++++ Information given ++++
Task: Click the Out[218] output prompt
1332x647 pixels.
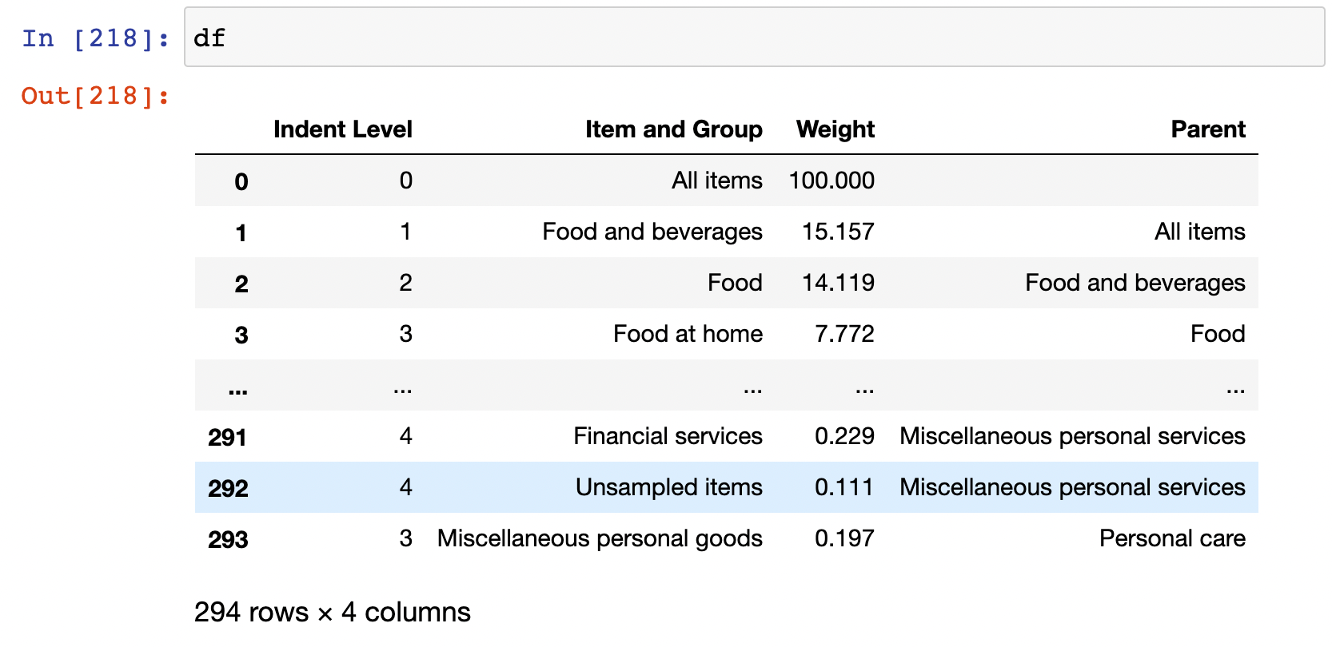Action: click(95, 96)
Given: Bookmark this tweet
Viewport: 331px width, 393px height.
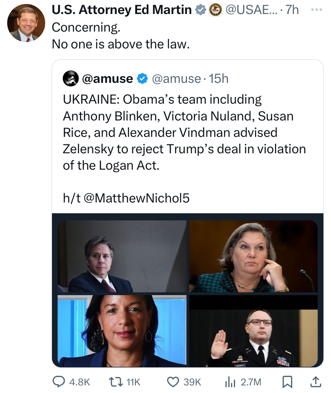Looking at the screenshot, I should click(x=287, y=382).
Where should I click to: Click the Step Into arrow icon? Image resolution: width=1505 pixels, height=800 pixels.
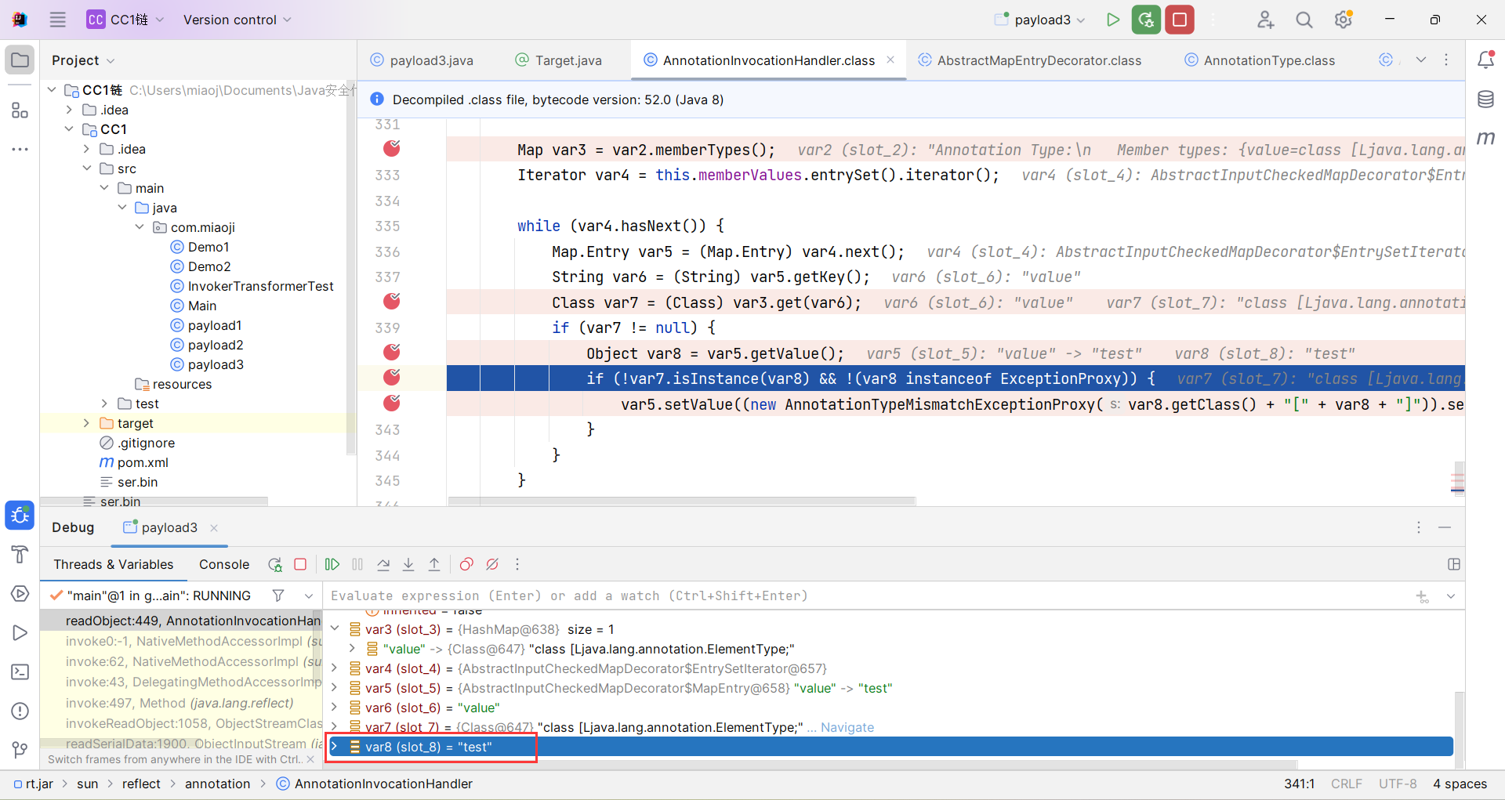[408, 564]
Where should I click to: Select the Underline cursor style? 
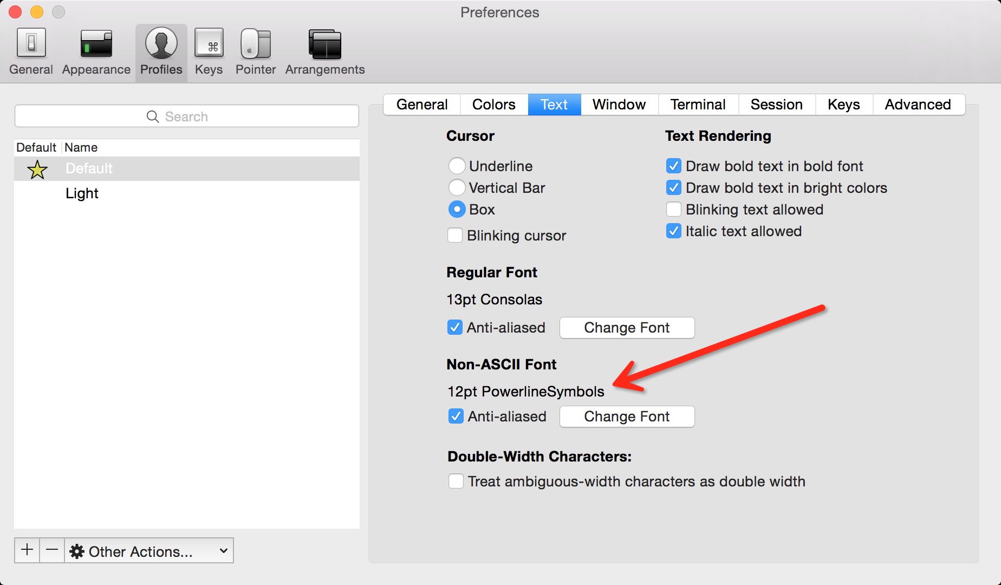point(456,166)
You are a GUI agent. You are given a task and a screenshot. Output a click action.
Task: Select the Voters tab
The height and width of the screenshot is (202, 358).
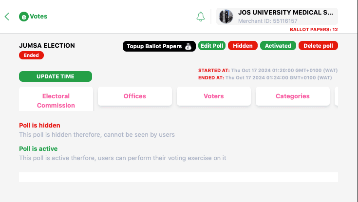214,96
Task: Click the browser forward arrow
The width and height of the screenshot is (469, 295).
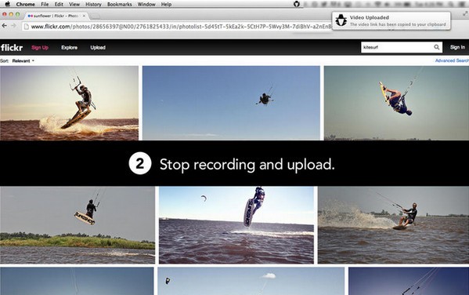Action: click(x=14, y=26)
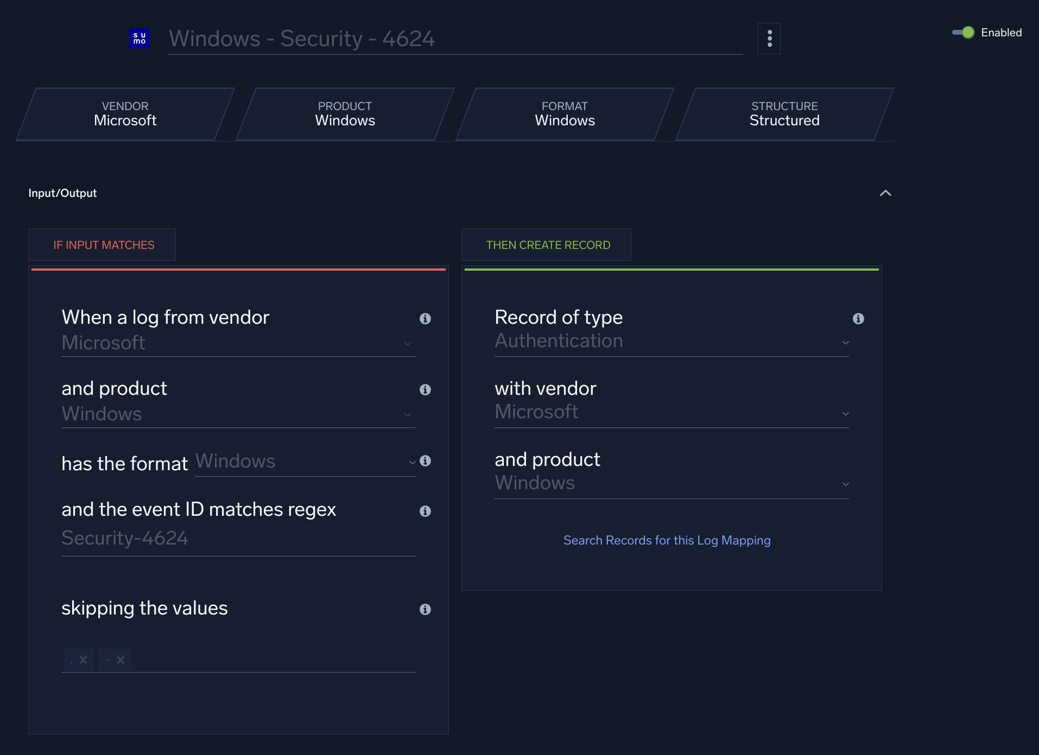Screen dimensions: 1039x755
Task: Select the 'THEN CREATE RECORD' tab
Action: [548, 245]
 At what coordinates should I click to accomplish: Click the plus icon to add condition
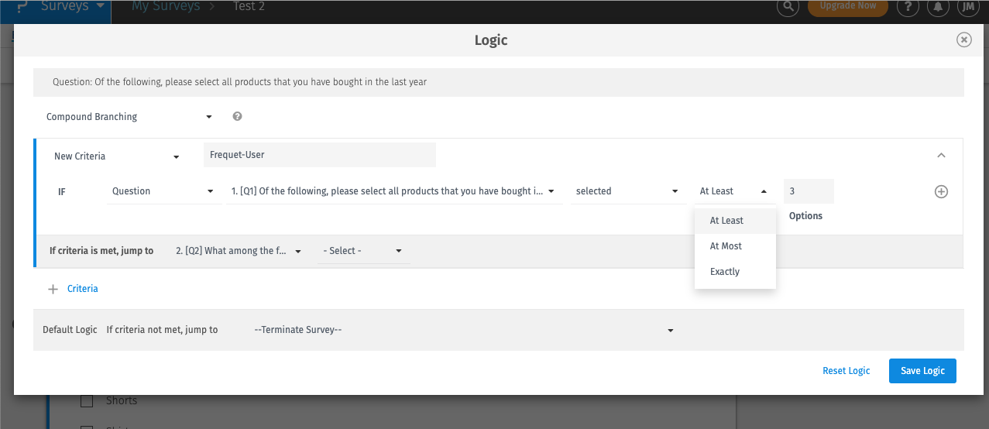tap(941, 192)
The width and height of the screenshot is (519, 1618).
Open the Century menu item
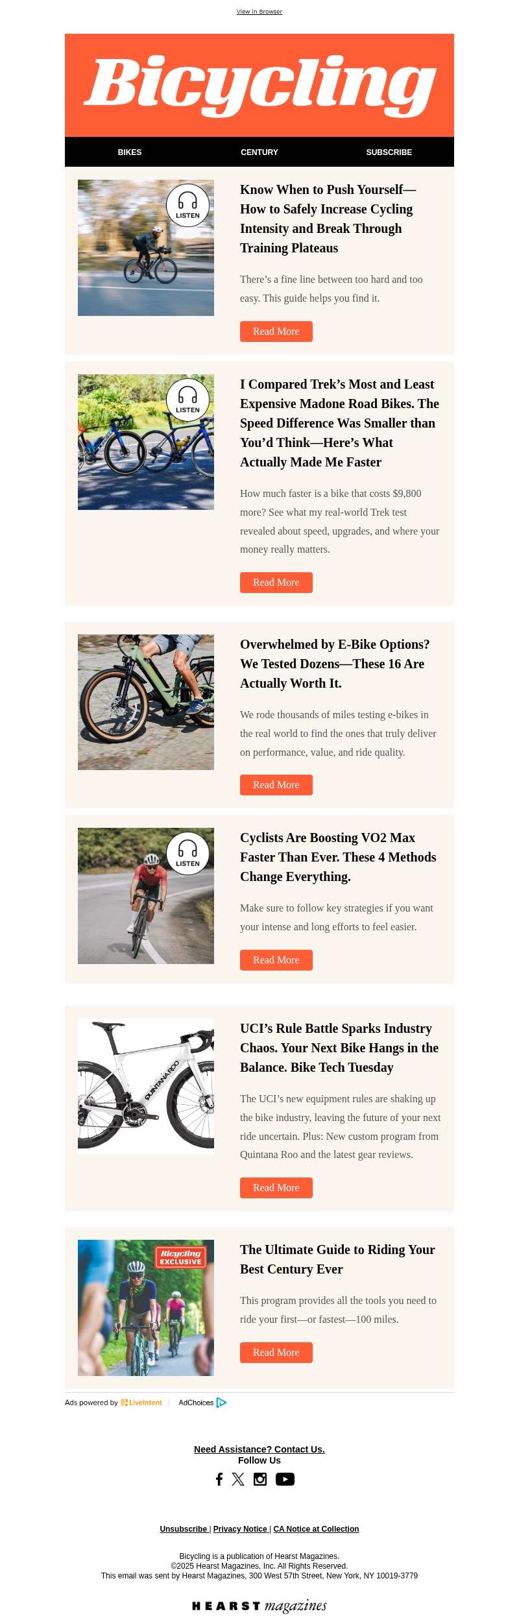[260, 152]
++++
(Goal of the exercise):
Render every line of the entries above as a JSON list of strings, one string per line, skipping blank lines. Omit the pictures.

(Solution to the exercise):
[
  "Task: Click the Out[218] output prompt",
  "1332x647 pixels.",
  "Action: click(95, 96)",
  "Given: Bookmark this tweet",
  "Viewport: 331px width, 393px height.",
  "Looking at the screenshot, I should click(x=287, y=382).",
  "Where should I click to: Click the Step Into arrow icon? Image resolution: width=1505 pixels, height=800 pixels.",
  "[408, 564]",
  "Where should I click to: Select the Underline cursor style? ",
  "point(456,166)",
  "You are a GUI agent. You are given a task and a screenshot. Output a click action.",
  "Task: Select the Voters tab",
  "The height and width of the screenshot is (202, 358).",
  "214,96",
  "Task: Click the browser forward arrow",
  "The width and height of the screenshot is (469, 295).",
  "Action: click(x=14, y=26)",
  "Screen dimensions: 1039x755",
  "Task: Select the 'THEN CREATE RECORD' tab",
  "Action: [548, 245]",
  " At what coordinates should I click to accomplish: Click the plus icon to add condition",
  "tap(941, 192)",
  "The width and height of the screenshot is (519, 1618).",
  "Open the Century menu item",
  "[260, 152]"
]